The abstract representation of RDF [w3c02rdfs] is a directed labeled graph -- i.e. nodes and arcs. A subset of the nodes have URIs; these are "named" nodes. Other nodes may not have (or may not yet have) identifying URIs but the graph can still describe properties of such nodes including relationships with other named and un-named nodes. The properties and relationships are the edges in the graph. Every edge has its own label and these same edge labels themselves can be used to name other nodes in the graph that represent the edge. This permits properties of edges to be represented in an RDF graph.
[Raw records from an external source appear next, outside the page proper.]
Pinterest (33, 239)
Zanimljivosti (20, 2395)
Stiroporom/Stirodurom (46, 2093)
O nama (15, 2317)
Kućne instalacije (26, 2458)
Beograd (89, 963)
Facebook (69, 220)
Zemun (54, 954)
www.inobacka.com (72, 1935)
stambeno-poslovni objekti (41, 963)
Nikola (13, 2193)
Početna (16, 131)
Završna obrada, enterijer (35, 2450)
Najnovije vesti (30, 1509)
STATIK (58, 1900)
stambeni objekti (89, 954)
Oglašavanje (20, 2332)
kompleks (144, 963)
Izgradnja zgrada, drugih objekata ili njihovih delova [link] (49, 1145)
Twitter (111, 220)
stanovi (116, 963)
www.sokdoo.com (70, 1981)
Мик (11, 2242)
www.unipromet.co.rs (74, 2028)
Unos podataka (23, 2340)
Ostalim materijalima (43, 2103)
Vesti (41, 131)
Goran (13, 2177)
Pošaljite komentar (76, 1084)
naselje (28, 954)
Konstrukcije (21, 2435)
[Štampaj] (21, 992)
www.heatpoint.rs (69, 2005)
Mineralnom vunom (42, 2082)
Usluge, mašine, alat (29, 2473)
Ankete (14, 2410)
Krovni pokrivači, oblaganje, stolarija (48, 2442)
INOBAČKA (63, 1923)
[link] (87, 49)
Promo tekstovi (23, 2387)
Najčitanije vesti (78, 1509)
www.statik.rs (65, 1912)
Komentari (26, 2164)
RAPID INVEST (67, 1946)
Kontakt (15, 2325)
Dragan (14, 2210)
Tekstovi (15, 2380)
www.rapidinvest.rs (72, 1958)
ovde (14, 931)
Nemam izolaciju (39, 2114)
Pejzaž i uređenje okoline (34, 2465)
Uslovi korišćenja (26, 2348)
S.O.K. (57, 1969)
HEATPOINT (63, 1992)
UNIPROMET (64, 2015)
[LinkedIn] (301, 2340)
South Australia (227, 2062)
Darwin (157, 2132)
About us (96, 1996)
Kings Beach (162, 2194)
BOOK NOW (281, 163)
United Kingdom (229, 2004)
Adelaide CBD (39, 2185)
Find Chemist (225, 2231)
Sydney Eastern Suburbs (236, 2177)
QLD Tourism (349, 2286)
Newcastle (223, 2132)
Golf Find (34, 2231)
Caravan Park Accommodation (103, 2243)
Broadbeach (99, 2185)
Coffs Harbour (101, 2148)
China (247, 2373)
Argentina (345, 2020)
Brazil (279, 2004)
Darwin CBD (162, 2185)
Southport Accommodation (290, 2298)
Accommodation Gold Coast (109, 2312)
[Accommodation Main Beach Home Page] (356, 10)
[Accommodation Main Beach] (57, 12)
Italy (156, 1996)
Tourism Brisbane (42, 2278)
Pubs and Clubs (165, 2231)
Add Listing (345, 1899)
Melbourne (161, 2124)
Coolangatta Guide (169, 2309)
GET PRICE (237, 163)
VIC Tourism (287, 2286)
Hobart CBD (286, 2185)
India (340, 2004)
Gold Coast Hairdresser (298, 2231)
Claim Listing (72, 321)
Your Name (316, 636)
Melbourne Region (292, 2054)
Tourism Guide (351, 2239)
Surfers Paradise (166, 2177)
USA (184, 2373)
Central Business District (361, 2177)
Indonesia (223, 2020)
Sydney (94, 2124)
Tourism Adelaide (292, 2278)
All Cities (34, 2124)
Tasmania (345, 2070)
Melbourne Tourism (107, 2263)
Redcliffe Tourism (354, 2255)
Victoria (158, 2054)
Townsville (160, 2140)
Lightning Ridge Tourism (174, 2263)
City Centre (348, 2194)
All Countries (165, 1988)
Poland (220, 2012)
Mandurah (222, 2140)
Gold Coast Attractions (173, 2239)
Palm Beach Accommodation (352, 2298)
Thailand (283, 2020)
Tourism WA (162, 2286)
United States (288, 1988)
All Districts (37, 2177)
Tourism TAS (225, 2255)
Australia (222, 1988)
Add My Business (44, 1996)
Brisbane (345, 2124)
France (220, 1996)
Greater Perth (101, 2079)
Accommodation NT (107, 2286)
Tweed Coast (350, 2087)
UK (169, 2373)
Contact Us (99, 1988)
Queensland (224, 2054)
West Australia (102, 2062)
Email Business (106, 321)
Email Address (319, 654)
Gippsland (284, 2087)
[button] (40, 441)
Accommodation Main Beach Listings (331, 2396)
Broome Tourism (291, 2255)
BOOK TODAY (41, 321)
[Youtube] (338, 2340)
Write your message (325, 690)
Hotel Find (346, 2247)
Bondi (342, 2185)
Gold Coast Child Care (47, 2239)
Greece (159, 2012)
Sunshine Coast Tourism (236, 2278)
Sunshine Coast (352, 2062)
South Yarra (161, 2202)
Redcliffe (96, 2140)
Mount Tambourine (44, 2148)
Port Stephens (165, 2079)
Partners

Through RDF the Semantic Web provides a unifying representation of richly structured data. And through the Web, application developers can share these data representations so that their applications can made "decisions" on the basis of combining data published in the Web.

@@@ N3 @@@@

N3Logic aims to do for logical information what RDF did for data: to provide a common data model and a common syntax, so that extensions of the language are made simply by defining new terms in an ontology. Declarative programming languages such as Scheme[scheme] already do this. However, they differ in their choice of pairs rather than the RDF binary relational model for data, and lack the use of universal identifiers as symbols. The main goal of N3Logic was to make a minimal extension to the RDF data model, so that the same language could be used for logic and data.

N3Logic Features

The extensibility of RDF is deliberate so that a document may draw on predicates from many sources. The statement {s p o} expresses that the relationship denoted by p holds between the things denoted by s and o. The meaning of the statement {s p o} in general is defined by any specification for p. The Architecture of the Web specifies informally how information about the relation can be discovered [awww]. [@@@ more info about how@@@] N3Logic defines the semantics of certain properties. However, in a manner similar to RDF, N3Logic allows properties to be used that are not defined within N3Logic. The definitions of these external properties can be discovered and used. Clearly a system which includes further logical predicates, beyond those defined in N3Logic, whose meaning introduces greater logical expressiveness would change the properties of the logic.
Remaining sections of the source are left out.